*Task objective*. Only lines with the string "agent" should be returned from the data below.

══ Data provided ══

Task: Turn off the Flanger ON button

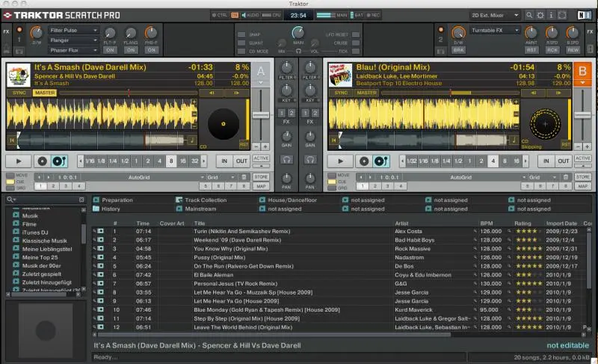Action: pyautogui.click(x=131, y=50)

═══
══ Data provided ══

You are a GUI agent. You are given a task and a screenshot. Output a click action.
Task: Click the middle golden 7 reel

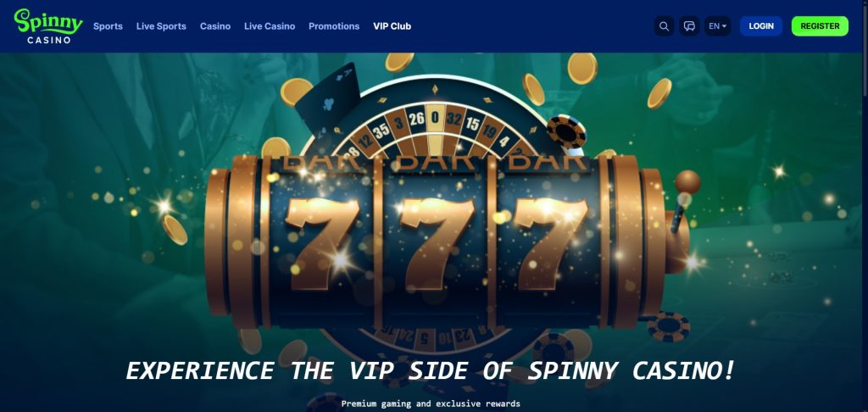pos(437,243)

═══
══ Data provided ══

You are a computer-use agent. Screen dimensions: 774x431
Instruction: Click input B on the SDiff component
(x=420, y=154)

═══

*Answer space*.
You are a GUI agent. You are given a task and a screenshot. Output a click action.
You are a computer-use agent. Screen dimensions: 774x431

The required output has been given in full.